Under the currently laws, people with insufficient funds may be eligible to have their long-term nursing home care covered by Medicaid.  However, if the individual owns a home, then Medicaid can place a legal claim (liens) on it to recover some of the benefits paid.  This is the reason why many aging homeowners attempt to shield their property from Medicaid liens by transferring ownership in the form of a gift, to their children or other loved ones.  But many of these people do not know, and find out too late, that such transfers are subject to a three-year "look-back period."

So upon transferring your deed over, the three-year Medicaid clock begins to tick.  So this means that if the transfer takes place less than three years before Medicaid benefits are sought, there is a waiting period before benefits can begin. The waiting period is calculated using a formula that takes into consideration how much the asset was worth and how recently the transfer was made.

Simply deeding the property can have some other drawbacks.  The most prominent disadvantage is the loss of legal control of the state.  Cormac McEnery, an estate-planning lawyer in City Island in the Bronx, said that he has seen his fair share of complications arising from a transfer of deed outright, or in "fee simple", from parent to child.  In most of these cases, the child will have a falling out with the parent(s).  The parent will often find out that they have no legal power to redistribute ownership among the estate, unless the child willingly consents too.

Another big drawback of transferring deeds is the significant tax implications for the child or loved one receiving the estate.  A standard "fee simple" conveyance of the property as a gift, for example a parent transferring house deeds to their child as a gift,  will mean that the child will automatically assume the parent's tax basis.  This tax basis is used to determine the taxable capital gain for when the home is sold.

So, if the parent bought the home for $100,000 in 1975 and the child ultimately sold the house for $500,000 without owning and using it as a primary residence for two years and thus getting a tax break, the taxable gain would be $400,000 (less any improvements).  At the current federal capital gains tax rate of 15-percent, the child would have to pay $60,000 in federal taxes on a $400,000 gain and would probably be responsible for state capital gains taxes as well.  This turns out to be more  of a burden rather than a gift! 

However for homeowners, an optimal transfer of estate can be accomplished by including a "special power of appointment" clause in the deed.  This clause (1)ensures that the homeowner not only retains control over who will ultimately own the home; (2) protects the home from potential Medicaid liens; (3) starts the three-year Medicaid look-back clock ticking; and (4) eliminates the capital gains tax problem for the children.

With a special power of appointment clause, a homeowner retains the rights to transfers title of the home to whomever he want, either during his lifetime or through his will.  For Medicaid purposes, such a transfer is considered a completed transfer.  But for tax purposes, the transfer is considered an incomplete transfer since the parent reserves the right to change his mind and retitle the property to someone else.  The transfer only becomes completed upon the death of the parent.  And when that occurs, the children benefit from a stepped-up tax basis - equal to the market value of the property at the time of the parent's death, rather than the original acquisition cost.
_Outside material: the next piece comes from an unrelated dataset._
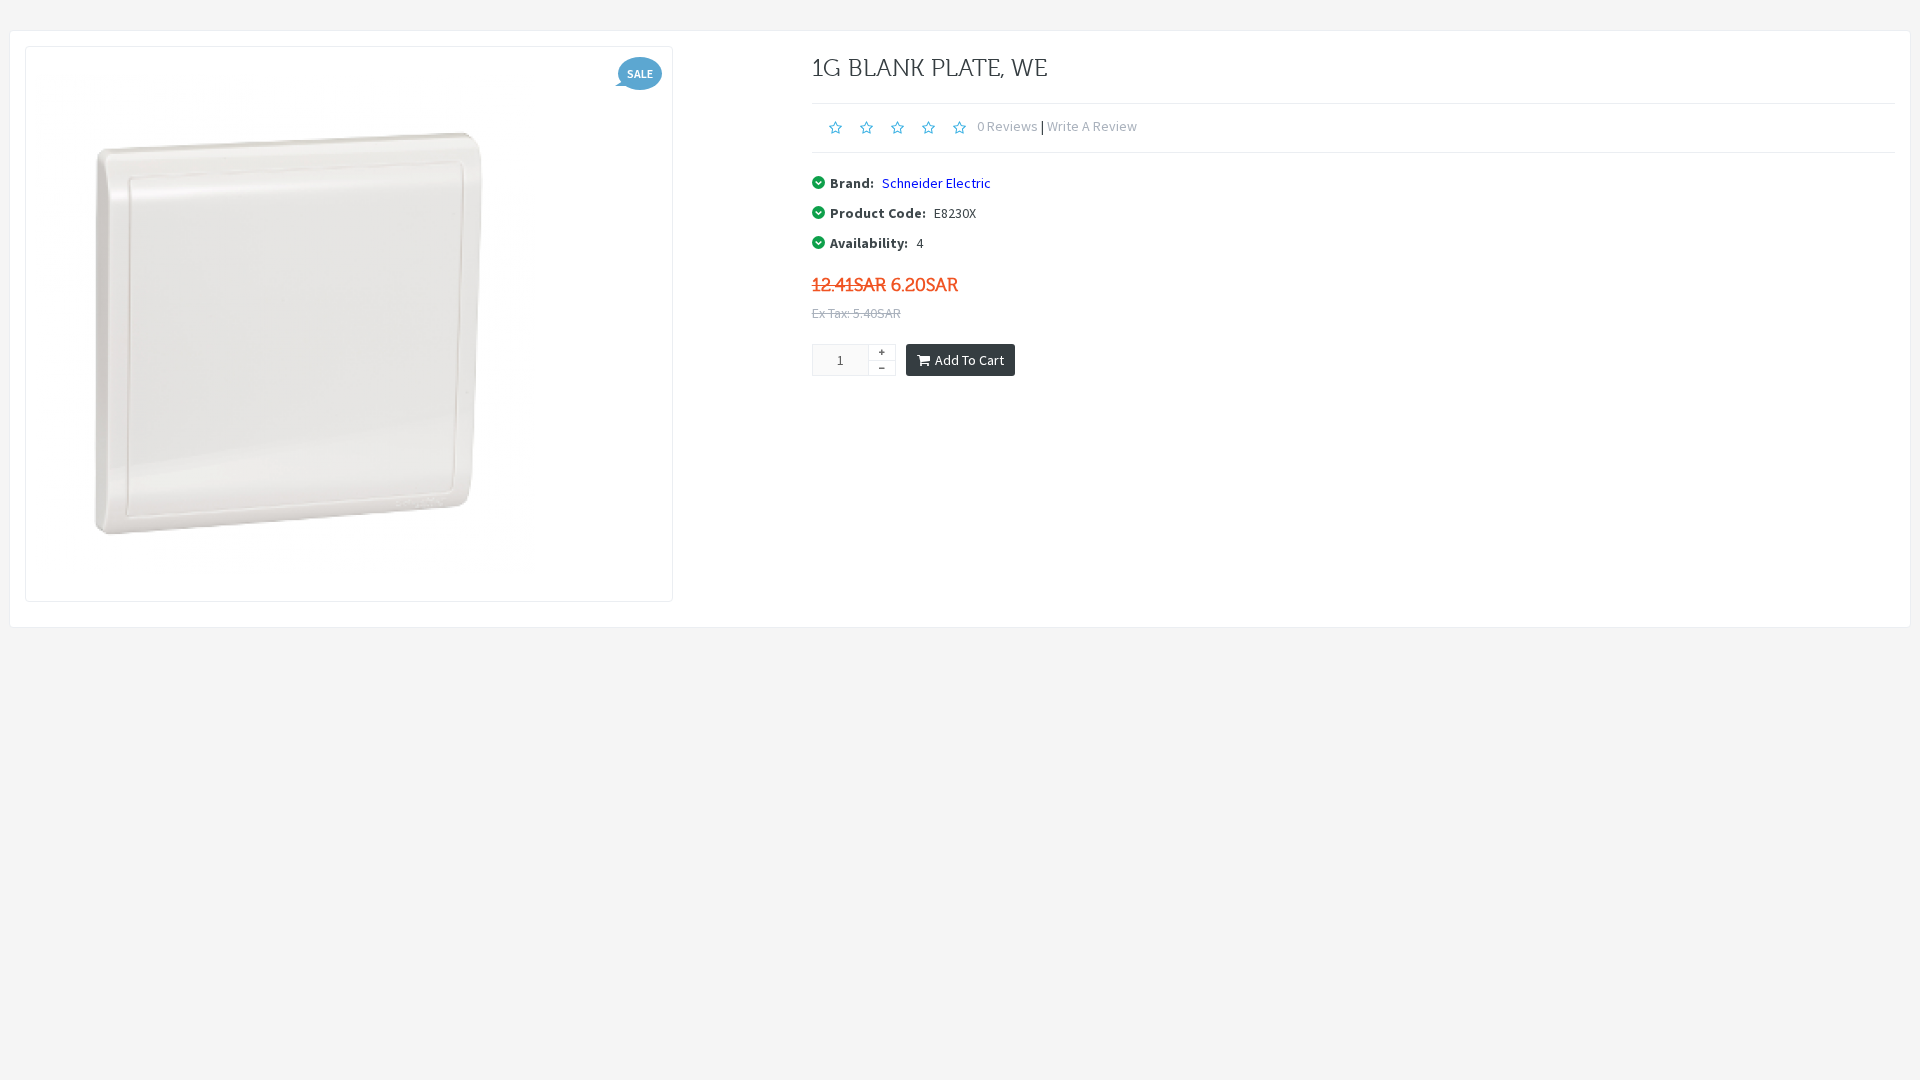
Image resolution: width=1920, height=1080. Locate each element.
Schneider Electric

The "Special Power of Appointment" Clause will have strong implications not only for Medicaid and federal and state tax purposes, but for title insurance purposes as well.  It is an important strategy that most families can utilize, but the best advice is to consult an experienced elder-care lawyer.  The reason being is that the transfer of the deed can be a relatively technical procedure.  The language used in the Special Power of Appointment clause must be precise to ensure that all benefits will be properly met.